Ein Glück, dass es ihn überhaupt noch gibt...

Als in den 1970er-Jahren die letzten Konzessionen für die Wassernutzung zurückgegeben wurden, gab es durchaus Erwägungen, den Mühlebach zuzuschütten. «Aber dann obsiegten die Stimmen, die dieses Industriedenkmal erhalten wollten. Die Alte Mühlebachgenossenschaft, der Zusammenschluss der ehemaligen Konzessionäre, ermöglichten eine umfassende Dokumentation», erinnert sich Georg Frank. Deshalb gibt's den rund 3 Kilometer langen Kanal von der Zulg bis zur Aare noch, inzwischen in der Obhut der Gemeinde Steffisburg.

Jetzt wird die Geschichte des Mühlebachs erlebbar

Seit Mitte Mai offenbart die Kraftader für das Gewerbe und frühindustrielle Betriebe ihre reiche Geschichte. Der «Verein Saagi am Mühlebach» hat den «Mühlebachweg», einen anregenden Lehrpfad eingerichtet, der auf Schautafeln und per Handy-App zeigt, was früher war und was davon heute noch sichtbar ist. Vom Einlauf an der Zulg bis zum Auslauf in die Aare schlängelt sich der Bach durch die Quartiere, murmelt leise durch sein Bett, treibt einzelne Wasserräder an und zischt über alte Schwellen und Wehre.

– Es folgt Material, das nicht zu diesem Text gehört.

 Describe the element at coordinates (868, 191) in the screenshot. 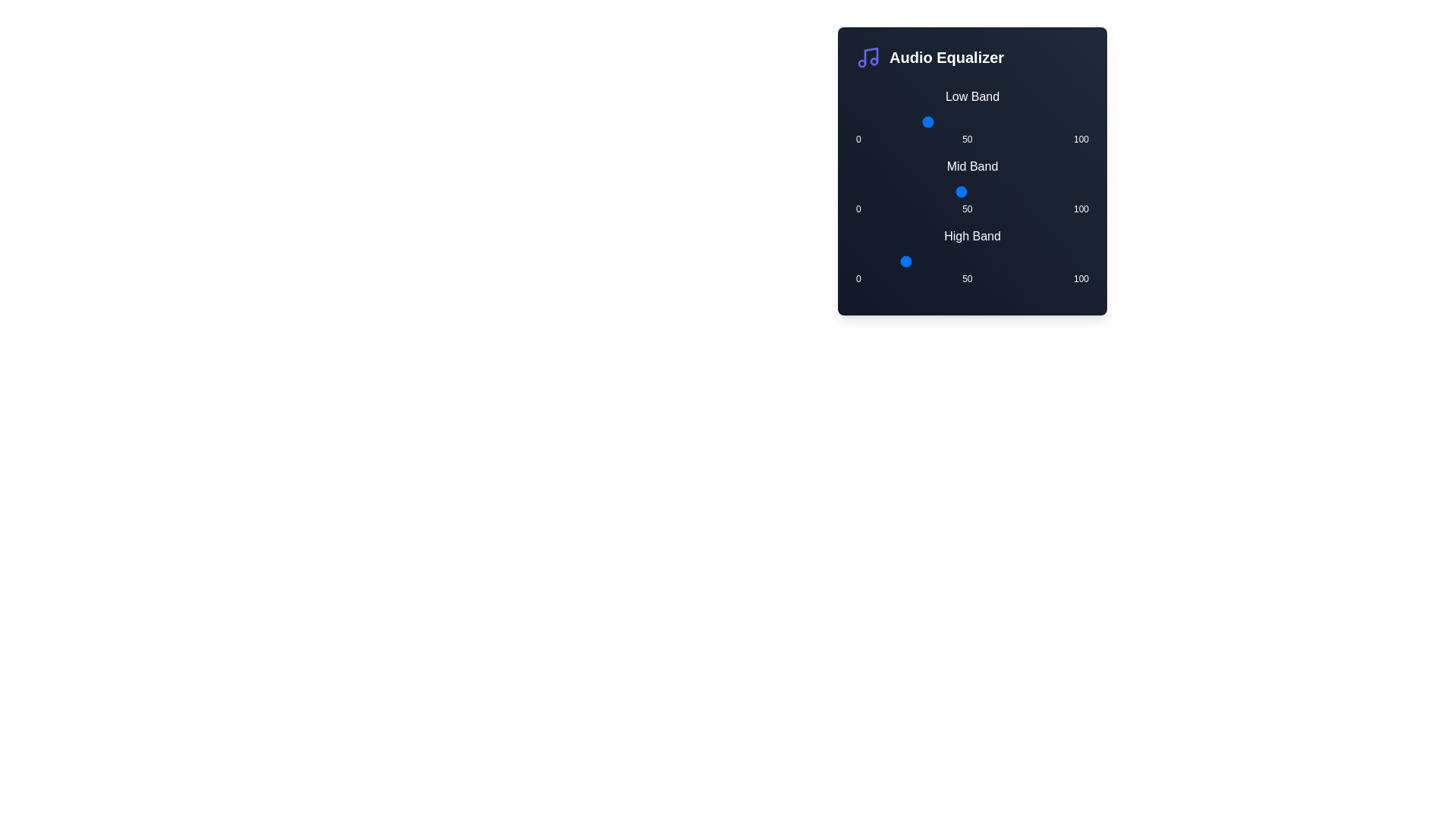

I see `the Mid Band slider to set its value to 5` at that location.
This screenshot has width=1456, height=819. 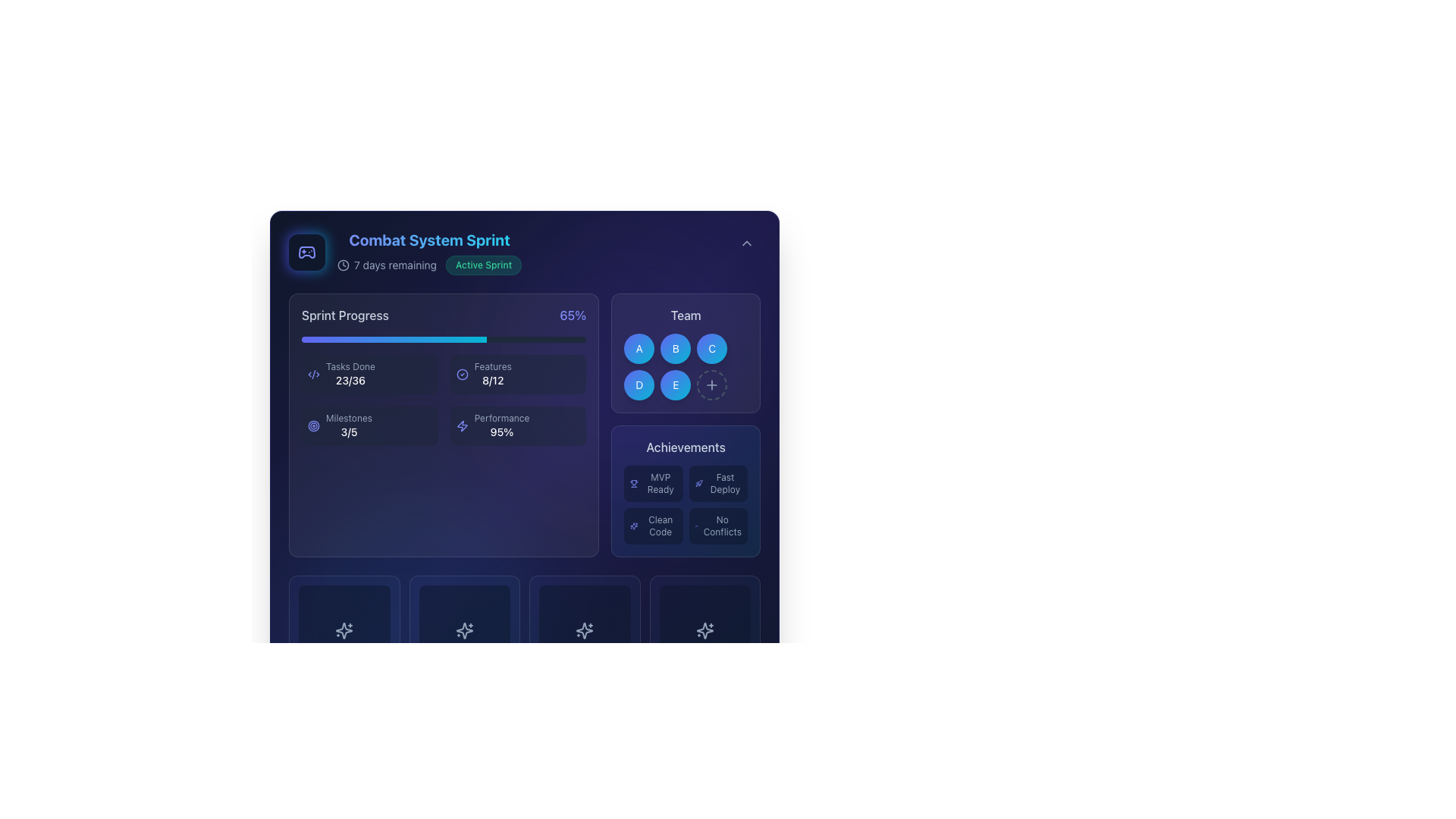 I want to click on the static text '7 days remaining' with the clock icon, located just below the 'Combat System Sprint' header, so click(x=387, y=265).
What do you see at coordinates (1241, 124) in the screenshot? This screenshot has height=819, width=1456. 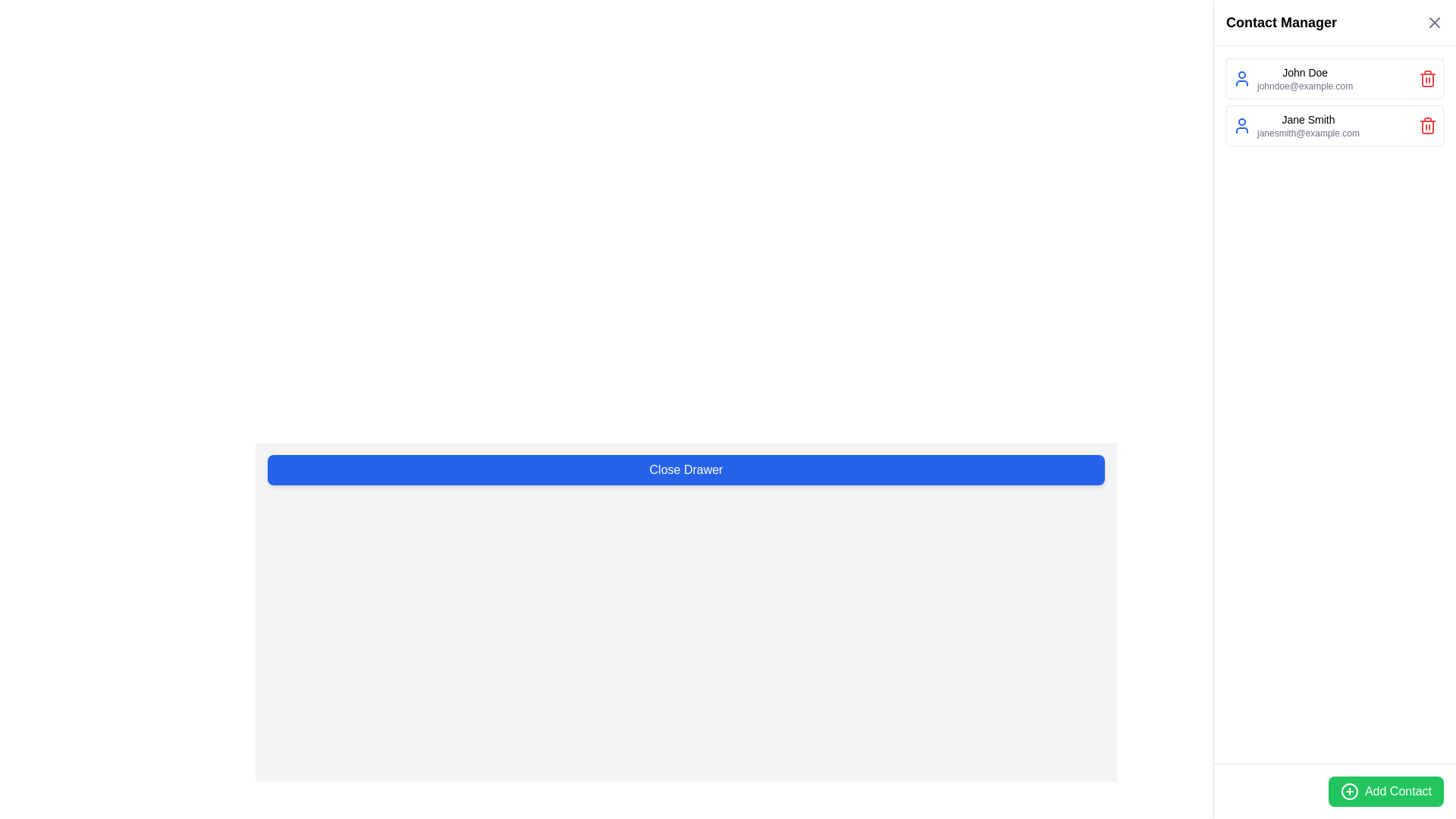 I see `the user profile icon, which is a blue outline of a person located at the top-left corner of the second contact card labeled 'Jane Smith'` at bounding box center [1241, 124].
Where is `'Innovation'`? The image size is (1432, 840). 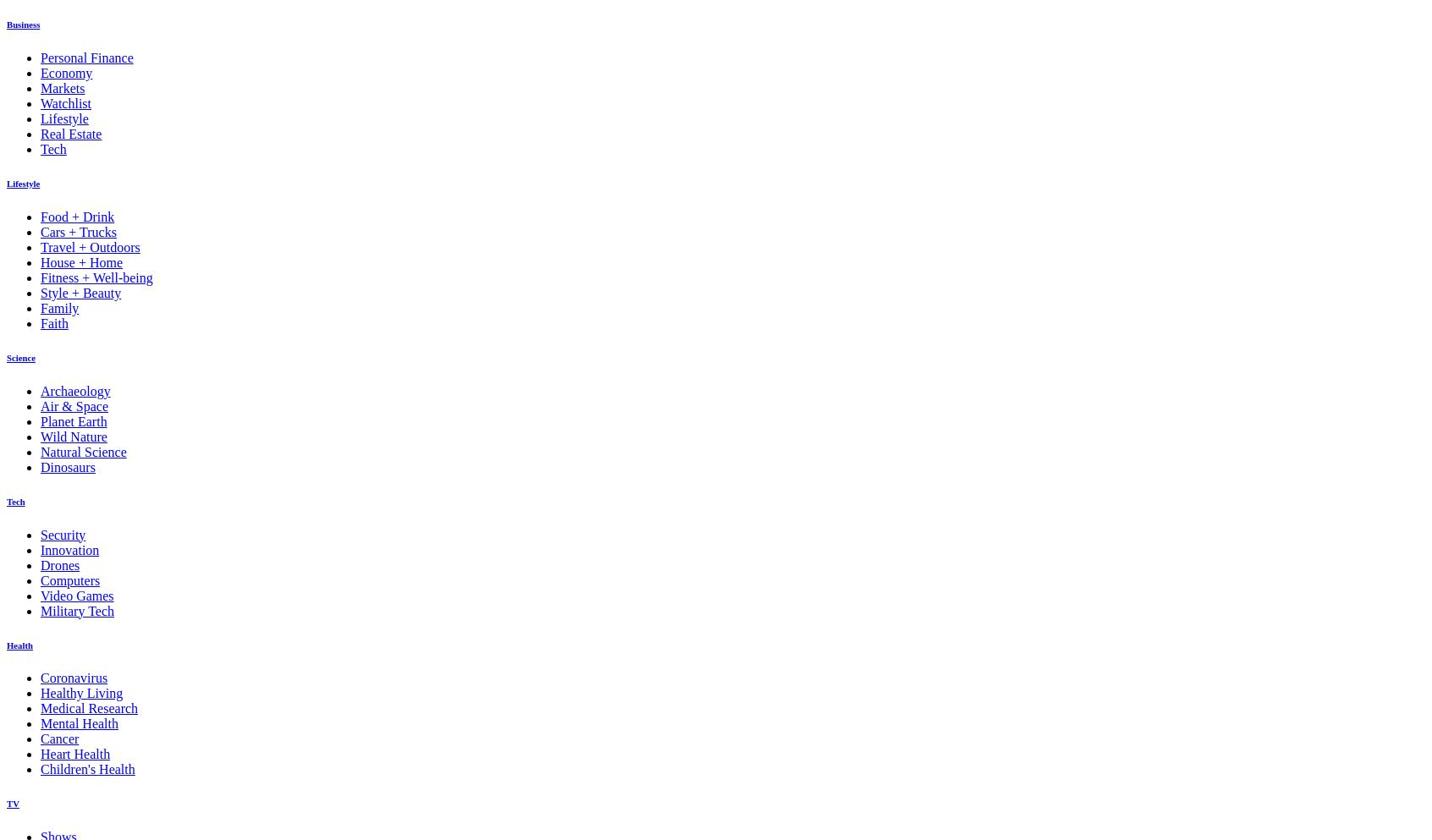
'Innovation' is located at coordinates (40, 548).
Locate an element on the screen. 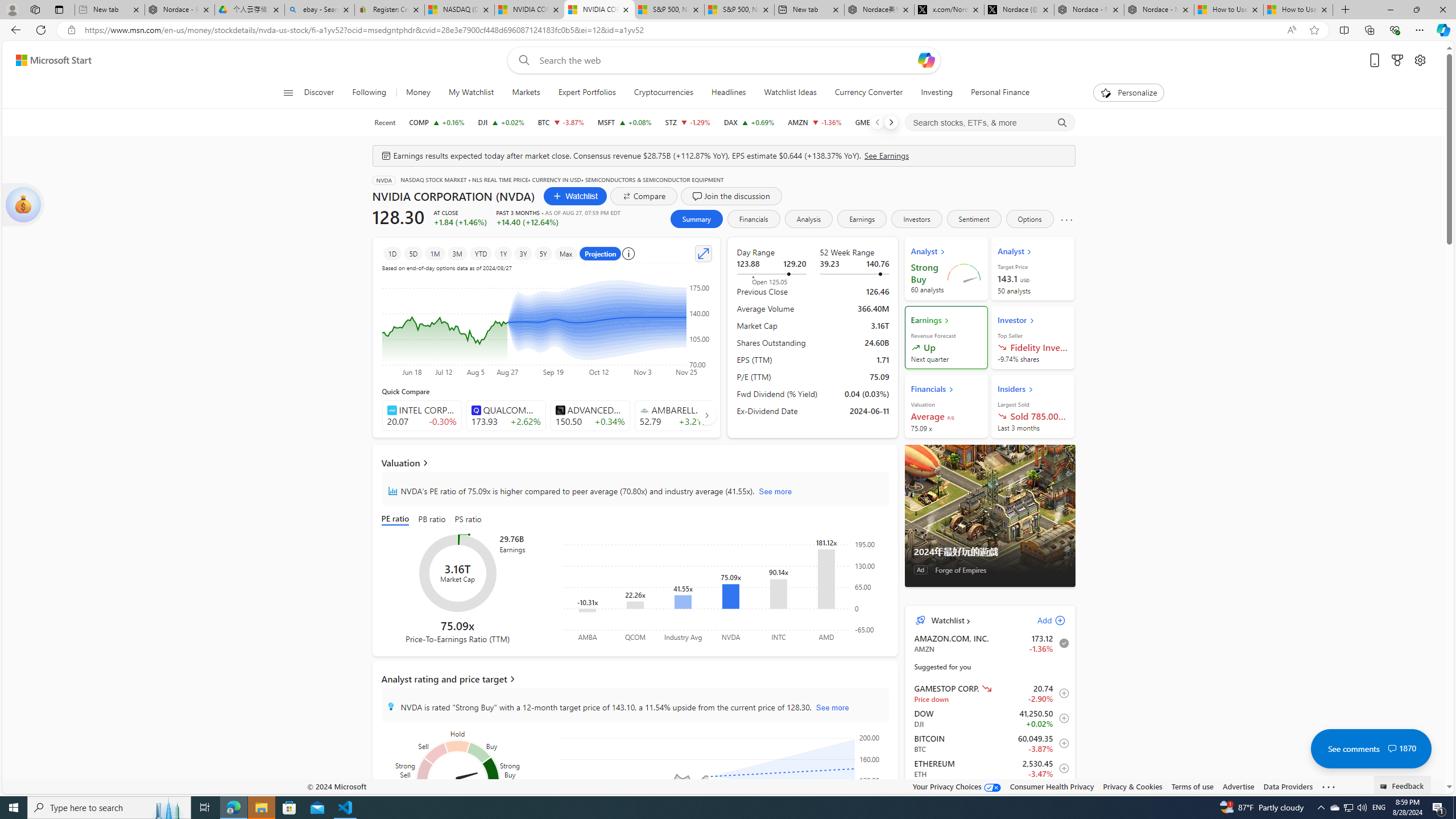  'Projection' is located at coordinates (600, 253).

«Die Saagi am Mühlebach war das erste Projekt seit 2003. Da rumpelt und räblet es. Und dann haben wir weiter unten das kleine Fabriggli Mürner, da zeigen wir viele alte Handwerke», sagt Vereinspräsident, Gewerbler und Gemeinderat Stefan Schneeberger zufrieden.

Dass hier Steffisburger Geschichte geschrieben wurde, zeigt sich auch an den Strassen- und Flurnamen. Oeleweg, Weberweg oder Glättemühleweg oder der Industrieweg zeugen von der Vergangenheit, die nun wieder sehr lebendig wird.